# Cleaning poop off your bird



## CaliTiels (Oct 18, 2012)

How many times do you guys have to do this if you have multiple birds? I know they do it on purpose. And it's always Jaid. I swear, I've had to clean that kid so many times, and he doesn't even like baths. I find Beaker enjoys doing it to him. Ugh, darn boys <_<


----------



## urbandecayno5 (Oct 24, 2012)

I've only ever had Hank step in it >.<
In that case I put her on one of her rope perches where it comes off pretty quickly
I know it sounds bad but its heck of a lot easier to clean it off the rope perch then fighting the little brat


----------



## ccollin13 (May 24, 2013)

Ziggy and Tommy walk in their poop ALL THE TIME. And don't even notice it. Ziggy gets so pissed at me when I go to clean it off his foot.

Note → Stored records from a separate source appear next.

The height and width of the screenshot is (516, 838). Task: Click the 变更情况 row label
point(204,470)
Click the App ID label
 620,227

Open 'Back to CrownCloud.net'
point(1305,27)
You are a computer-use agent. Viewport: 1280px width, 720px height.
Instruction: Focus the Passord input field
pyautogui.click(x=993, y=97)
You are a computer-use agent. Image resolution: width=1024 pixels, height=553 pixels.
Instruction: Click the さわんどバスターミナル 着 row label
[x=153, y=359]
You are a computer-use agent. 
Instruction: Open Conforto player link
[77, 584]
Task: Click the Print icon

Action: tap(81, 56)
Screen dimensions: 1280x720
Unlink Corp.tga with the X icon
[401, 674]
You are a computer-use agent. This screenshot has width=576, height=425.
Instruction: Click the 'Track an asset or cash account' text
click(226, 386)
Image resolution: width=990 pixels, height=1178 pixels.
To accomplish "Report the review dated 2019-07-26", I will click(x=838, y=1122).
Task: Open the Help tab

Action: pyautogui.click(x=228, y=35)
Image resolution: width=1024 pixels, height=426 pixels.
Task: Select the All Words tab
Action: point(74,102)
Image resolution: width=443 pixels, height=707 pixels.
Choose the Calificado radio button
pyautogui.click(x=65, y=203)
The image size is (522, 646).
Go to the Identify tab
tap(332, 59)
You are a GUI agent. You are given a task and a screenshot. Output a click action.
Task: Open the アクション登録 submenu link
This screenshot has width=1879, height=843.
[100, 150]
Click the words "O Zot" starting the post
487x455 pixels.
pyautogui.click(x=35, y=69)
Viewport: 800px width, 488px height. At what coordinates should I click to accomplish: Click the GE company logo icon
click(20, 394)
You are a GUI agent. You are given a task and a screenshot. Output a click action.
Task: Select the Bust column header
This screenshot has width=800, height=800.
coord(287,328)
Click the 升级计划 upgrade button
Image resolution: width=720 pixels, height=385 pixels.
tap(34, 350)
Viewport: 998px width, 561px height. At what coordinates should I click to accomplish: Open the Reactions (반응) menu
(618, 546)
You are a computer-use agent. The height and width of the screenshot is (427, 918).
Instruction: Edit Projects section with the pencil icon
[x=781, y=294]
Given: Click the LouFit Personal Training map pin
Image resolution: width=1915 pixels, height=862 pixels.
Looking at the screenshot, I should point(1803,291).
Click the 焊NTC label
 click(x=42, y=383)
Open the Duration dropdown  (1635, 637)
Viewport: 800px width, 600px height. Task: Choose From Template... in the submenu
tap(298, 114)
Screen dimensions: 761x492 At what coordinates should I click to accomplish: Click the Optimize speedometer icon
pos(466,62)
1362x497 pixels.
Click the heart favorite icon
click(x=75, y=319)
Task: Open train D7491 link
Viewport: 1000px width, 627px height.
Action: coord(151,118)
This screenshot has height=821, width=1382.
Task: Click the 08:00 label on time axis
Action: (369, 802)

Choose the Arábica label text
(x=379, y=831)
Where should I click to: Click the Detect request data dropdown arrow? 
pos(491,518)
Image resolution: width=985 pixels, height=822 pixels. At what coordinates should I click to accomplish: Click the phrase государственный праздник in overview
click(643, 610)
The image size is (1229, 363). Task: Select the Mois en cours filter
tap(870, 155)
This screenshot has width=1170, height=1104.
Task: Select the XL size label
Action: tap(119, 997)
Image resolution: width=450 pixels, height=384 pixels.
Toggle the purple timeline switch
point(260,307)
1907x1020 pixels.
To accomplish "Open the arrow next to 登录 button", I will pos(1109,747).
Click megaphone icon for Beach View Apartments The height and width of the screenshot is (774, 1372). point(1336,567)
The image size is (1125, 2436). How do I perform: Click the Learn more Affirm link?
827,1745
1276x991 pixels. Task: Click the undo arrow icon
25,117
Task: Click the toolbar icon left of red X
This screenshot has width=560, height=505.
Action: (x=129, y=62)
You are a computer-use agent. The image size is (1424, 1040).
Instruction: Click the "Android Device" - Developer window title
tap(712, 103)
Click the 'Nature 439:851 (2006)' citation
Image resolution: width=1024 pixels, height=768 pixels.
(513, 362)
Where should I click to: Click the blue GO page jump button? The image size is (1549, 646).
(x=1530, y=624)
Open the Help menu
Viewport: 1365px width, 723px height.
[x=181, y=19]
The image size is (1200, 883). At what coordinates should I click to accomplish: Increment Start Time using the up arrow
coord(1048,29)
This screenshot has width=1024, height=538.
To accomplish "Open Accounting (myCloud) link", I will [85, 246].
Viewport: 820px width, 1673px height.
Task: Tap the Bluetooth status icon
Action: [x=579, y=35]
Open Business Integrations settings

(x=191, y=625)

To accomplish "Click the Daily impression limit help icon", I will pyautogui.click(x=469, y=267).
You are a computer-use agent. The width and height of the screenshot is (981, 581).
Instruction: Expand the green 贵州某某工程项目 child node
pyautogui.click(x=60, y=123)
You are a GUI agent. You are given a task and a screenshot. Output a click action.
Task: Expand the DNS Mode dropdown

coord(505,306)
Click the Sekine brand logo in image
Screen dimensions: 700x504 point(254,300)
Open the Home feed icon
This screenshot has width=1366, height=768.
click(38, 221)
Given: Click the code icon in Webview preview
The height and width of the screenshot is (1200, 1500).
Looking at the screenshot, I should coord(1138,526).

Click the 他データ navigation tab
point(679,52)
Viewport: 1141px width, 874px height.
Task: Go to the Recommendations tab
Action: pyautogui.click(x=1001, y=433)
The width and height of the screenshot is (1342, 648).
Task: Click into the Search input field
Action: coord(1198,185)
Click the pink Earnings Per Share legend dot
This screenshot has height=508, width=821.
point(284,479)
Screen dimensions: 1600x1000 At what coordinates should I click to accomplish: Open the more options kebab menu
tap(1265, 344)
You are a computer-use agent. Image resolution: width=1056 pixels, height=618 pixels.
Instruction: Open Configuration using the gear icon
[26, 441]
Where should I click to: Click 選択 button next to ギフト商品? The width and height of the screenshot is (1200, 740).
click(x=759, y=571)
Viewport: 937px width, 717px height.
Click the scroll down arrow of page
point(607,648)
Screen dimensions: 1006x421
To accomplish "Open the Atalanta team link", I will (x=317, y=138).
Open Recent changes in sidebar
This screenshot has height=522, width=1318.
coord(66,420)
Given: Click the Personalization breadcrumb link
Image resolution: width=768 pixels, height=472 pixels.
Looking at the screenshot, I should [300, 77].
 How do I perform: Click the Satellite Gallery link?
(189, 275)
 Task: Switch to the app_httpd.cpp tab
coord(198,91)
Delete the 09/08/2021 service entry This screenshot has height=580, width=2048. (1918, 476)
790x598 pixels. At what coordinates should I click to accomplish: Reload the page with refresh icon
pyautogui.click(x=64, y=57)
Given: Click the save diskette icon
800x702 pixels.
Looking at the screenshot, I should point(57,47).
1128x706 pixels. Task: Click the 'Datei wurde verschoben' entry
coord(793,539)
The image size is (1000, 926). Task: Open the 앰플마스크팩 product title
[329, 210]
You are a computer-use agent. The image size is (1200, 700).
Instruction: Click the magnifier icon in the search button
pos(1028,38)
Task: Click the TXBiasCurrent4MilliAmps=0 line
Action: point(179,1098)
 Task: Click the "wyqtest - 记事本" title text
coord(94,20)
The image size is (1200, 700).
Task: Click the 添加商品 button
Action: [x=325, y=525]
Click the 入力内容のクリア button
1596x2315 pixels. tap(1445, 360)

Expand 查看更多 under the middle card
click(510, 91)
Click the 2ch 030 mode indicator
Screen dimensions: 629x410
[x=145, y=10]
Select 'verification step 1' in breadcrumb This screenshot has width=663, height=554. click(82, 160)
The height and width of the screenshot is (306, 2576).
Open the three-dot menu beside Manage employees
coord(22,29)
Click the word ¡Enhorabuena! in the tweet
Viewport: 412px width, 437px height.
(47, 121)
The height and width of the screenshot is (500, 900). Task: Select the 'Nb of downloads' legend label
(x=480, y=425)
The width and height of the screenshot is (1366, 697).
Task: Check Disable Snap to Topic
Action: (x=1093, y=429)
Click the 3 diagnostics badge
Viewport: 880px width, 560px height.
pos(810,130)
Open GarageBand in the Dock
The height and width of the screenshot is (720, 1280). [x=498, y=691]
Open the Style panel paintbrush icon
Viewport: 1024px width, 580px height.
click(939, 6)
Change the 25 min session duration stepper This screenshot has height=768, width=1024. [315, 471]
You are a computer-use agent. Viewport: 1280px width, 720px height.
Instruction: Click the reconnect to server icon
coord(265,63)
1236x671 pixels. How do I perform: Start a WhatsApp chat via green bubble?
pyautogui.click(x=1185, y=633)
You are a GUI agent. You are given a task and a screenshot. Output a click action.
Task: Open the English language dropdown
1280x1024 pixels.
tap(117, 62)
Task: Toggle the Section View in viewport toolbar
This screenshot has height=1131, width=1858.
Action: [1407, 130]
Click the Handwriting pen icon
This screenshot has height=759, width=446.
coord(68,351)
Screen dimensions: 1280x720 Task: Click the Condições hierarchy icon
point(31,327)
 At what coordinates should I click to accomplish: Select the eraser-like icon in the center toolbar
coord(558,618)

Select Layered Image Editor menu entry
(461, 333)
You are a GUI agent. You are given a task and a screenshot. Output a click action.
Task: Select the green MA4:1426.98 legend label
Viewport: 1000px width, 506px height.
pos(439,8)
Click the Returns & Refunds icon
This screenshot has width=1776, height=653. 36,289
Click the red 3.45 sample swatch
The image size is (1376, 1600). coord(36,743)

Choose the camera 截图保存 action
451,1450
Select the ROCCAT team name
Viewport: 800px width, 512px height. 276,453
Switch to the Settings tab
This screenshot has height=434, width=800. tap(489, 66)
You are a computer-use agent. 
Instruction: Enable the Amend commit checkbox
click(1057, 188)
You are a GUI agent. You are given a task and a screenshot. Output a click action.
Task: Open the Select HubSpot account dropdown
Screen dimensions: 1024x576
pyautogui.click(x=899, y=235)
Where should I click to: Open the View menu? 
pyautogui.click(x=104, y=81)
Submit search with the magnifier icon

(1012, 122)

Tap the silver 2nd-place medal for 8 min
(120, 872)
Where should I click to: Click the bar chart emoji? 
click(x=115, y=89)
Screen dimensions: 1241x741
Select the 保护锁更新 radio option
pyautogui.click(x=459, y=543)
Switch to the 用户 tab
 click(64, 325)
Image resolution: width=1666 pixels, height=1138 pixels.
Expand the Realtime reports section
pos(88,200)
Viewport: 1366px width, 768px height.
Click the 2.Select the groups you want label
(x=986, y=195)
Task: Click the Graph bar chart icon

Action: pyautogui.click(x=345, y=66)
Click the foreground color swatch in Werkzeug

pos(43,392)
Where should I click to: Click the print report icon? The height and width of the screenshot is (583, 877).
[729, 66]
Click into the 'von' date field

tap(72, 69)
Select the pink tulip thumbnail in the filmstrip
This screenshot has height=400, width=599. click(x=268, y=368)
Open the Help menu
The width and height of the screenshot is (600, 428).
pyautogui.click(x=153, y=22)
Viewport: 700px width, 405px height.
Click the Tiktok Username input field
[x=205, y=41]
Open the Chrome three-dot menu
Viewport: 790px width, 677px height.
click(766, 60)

Betsy hasn't done it yet. Maybe because she poops less frequently than Zig - she seems to have a slower system than Zig - she poops about every 20 minutes to his 10 minutes.


----------



## eduardo (Jan 27, 2012)

Bahaha, I just had to wash Tony's feet because he trudged into Candy's poo on the floor! Silly birds...


----------



## bobobubu (Dec 12, 2011)

I have to say, it doesn't happen that often!
Sometimes a silly bird sits just above a poor unsuspecting one and plopps a poo then looks like oops! did I do that?? and moves away :lol: 
I find that it's better let it dry off before trying to clean it. Then it's very easy and not messy at all.
It happened once to Yoghi when he wasn't preening anymore, and it was a nightmare to wash away, it took forever. At one point he bit me as to say Oi mom stop crying and get on with it! It worked


----------



## CaliTiels (Oct 18, 2012)

For some reason it's a main occurrence here. Beaker always has this weird look and he always has to wait for Jaid to come under him. He doesn't shy away from it either, he takes pride in it or something :lol: It can happen as frequently as once a week here. Don't tell Jaid, but he looks ridiculous when he's asking to be let out and trying to be cute with poop on his head. Little nutter


----------



## Haimovfids (Sep 19, 2012)

I'm sorry, but this got me laughing so hard :lol: 
It happens with my flock as well, they look ridiculous- but oh so funny


----------



## Peetenomax (Nov 23, 2013)

Well how many times a week do they poop on you? He's just marking the members of his flock. (Evil grin)


----------



## CaliTiels (Oct 18, 2012)

They poop on me whenever they feel like it. I never care. I've had a bird poo on pretty much every part of me. Doesn't bother me in the least. I just feel bad for Jaid. Beaker has never been pooed on, just poor Jaidy boy, but luckily he's so happy he's oblivious


----------